SOURCE PASSAGE:
◇ ◇ ◇ ◇ ◇

OK, here is a situation that can happen

T1                              T2
---                             ---
threadlet                       submit_threadletwork_to_queue
(sees condition as no work)     mutex_lock
qemu_cond_timedwait             add_work
...                             mutex_unlock

T3
--
cancel_threadlet_work_on_queue
mutex_lock (grabs it) before T1 can
cancels the work


                                qemu_cond_signal

T1
--
Grabs mutex_lock (from within cond_timedwait)
Now there is no work to do, the condition
has changed before the thread wakes up


The man page also states

"however, if predictable scheduling behavior is required, then that
mutex shall be locked by the thread calling pthread_cond_broadcast()
or pthread_cond_signal()"

> >>+/**
> >>+ * submit_threadletwork: Submit to the global queue a new task to be executed
> >>+ *                   asynchronously.

◇ ◇ ◇ ◇ ◇

MATERIAL:
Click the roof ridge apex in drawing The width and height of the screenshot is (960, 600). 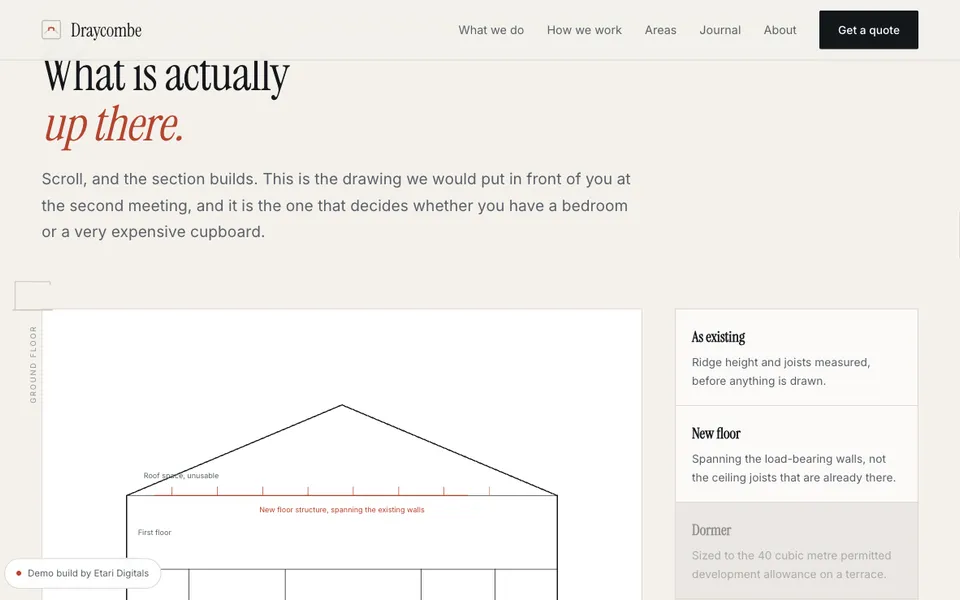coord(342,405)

◇ ◇ ◇ ◇ ◇

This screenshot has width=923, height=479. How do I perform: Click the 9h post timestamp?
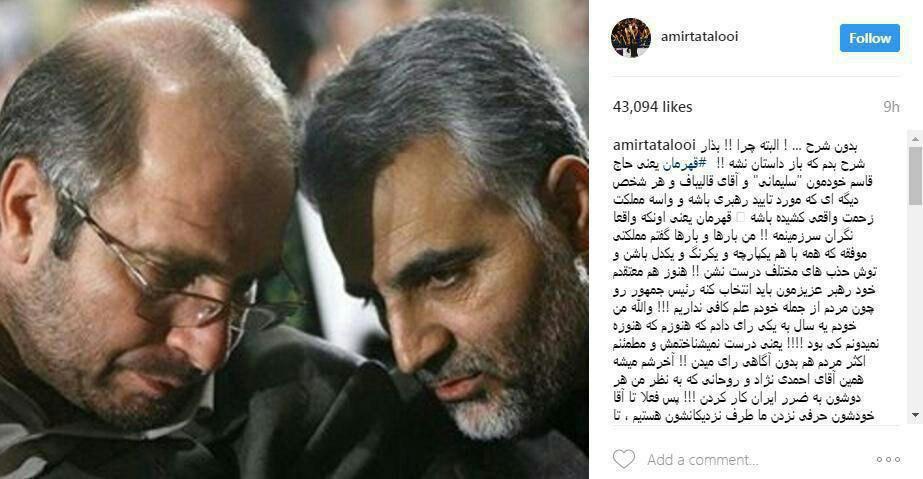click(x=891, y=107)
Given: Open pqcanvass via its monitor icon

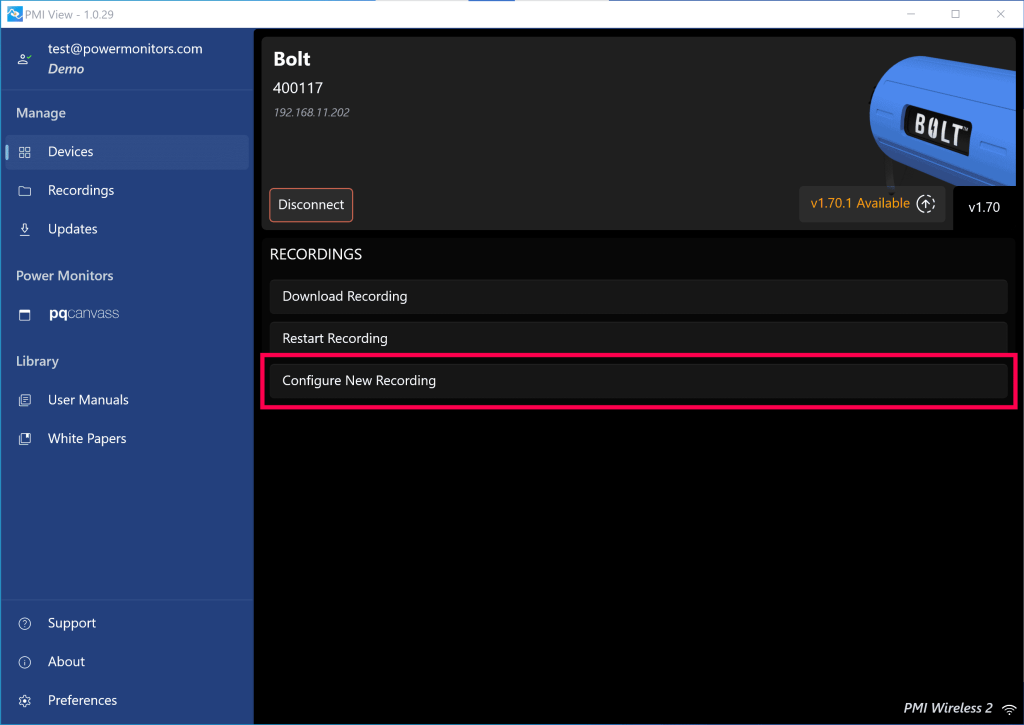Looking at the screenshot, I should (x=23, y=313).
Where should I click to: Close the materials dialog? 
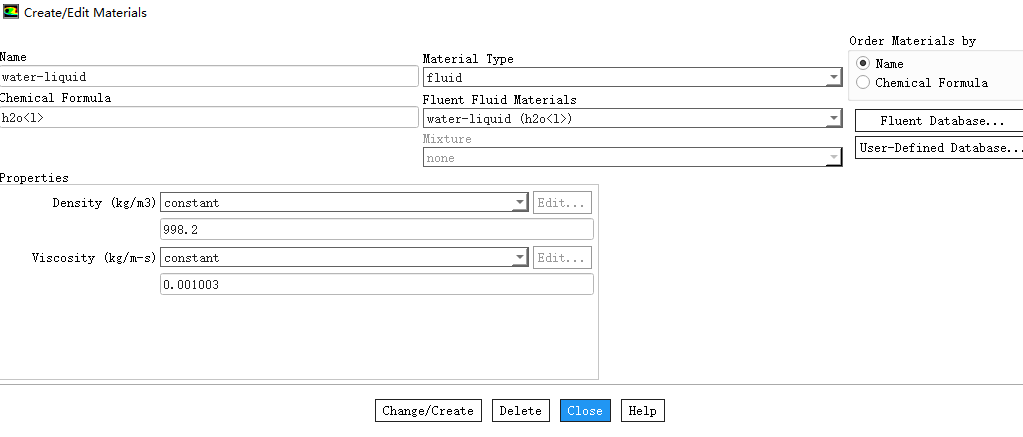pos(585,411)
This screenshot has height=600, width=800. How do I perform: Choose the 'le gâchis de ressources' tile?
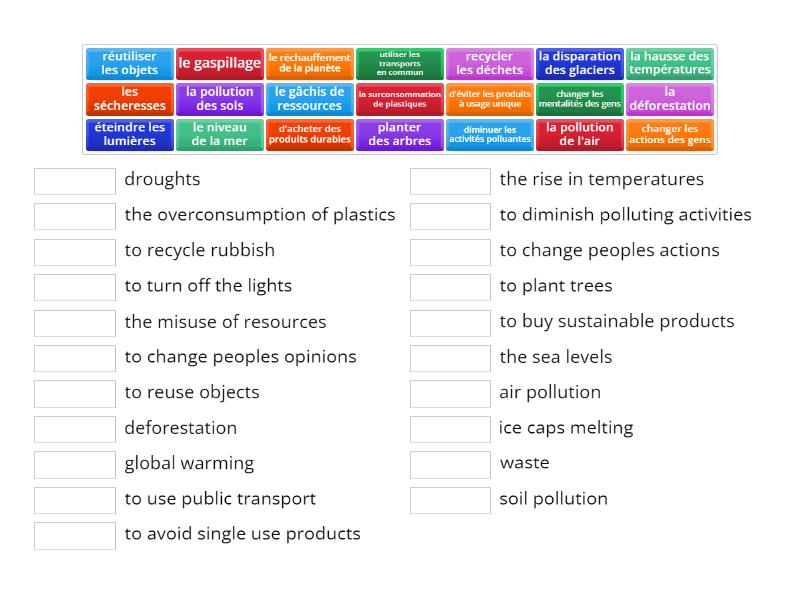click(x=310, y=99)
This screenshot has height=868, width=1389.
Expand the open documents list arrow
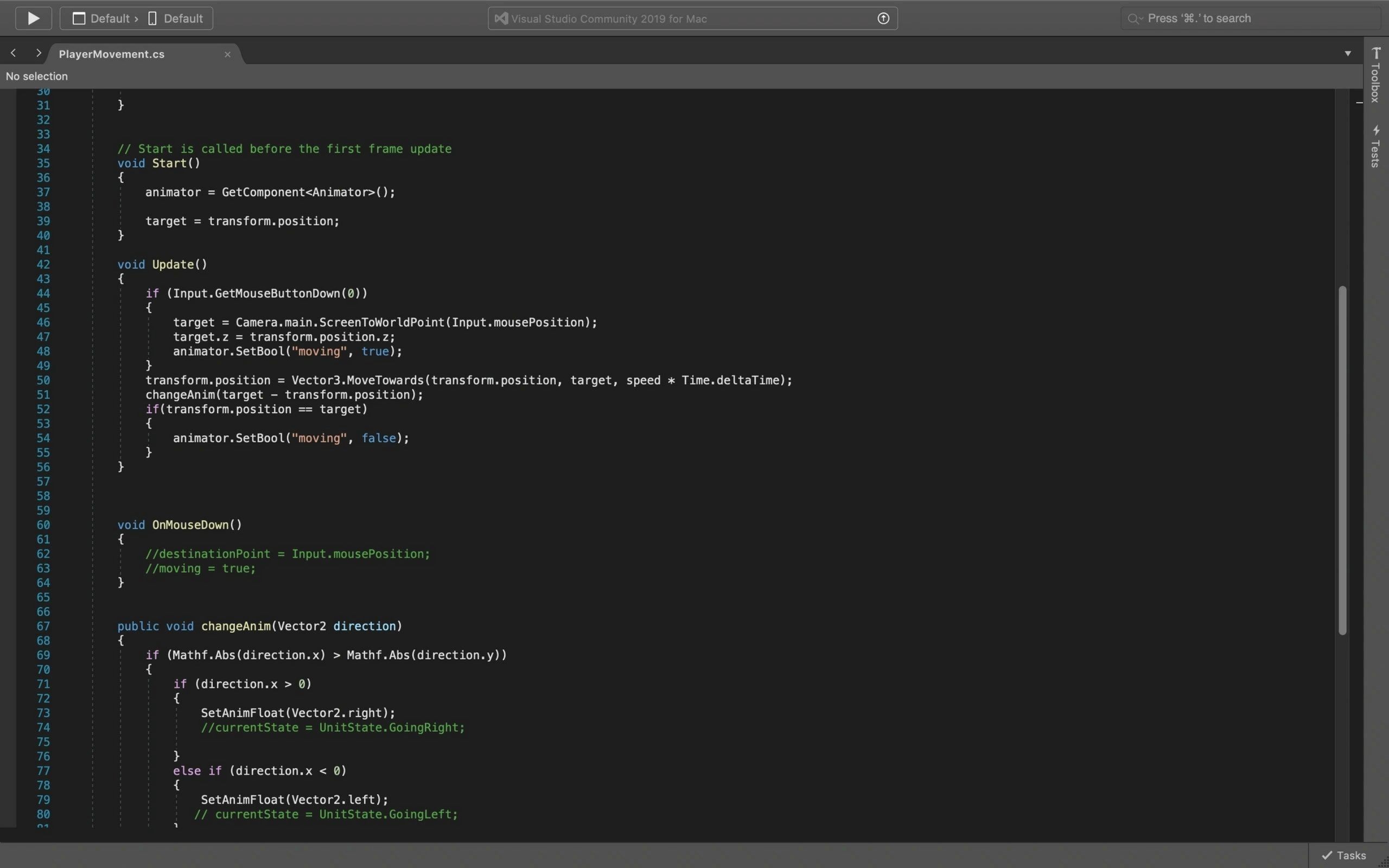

◇ ◇ ◇ ◇ ◇

EXERCISE BRIEF: Carry on the threadlet race-condition passage from the point where it stops. The lines in the two blocks come from a different source than the threadlet race-condition passage.

RESULT FOR THIS EXERCISE:
> >>+ * @work: Contains information about the task that needs to be submitted.
> >>+ */
> >>+void submit_threadletwork(ThreadletWork *work)
> >>+{
> >>+    if (unlikely(!globalqueue_init)) {
> >>+        threadlet_queue_init(&globalqueue, MAX_GLOBAL_THREADS,
> >>+                                MIN_GLOBAL_THREADS);
> >>+        globalqueue_init = 1;
> >>+    }
> >What protects globalqueue_init?
> 
> qemu_mutex, and that unlikely is almost certainly a premature optimization.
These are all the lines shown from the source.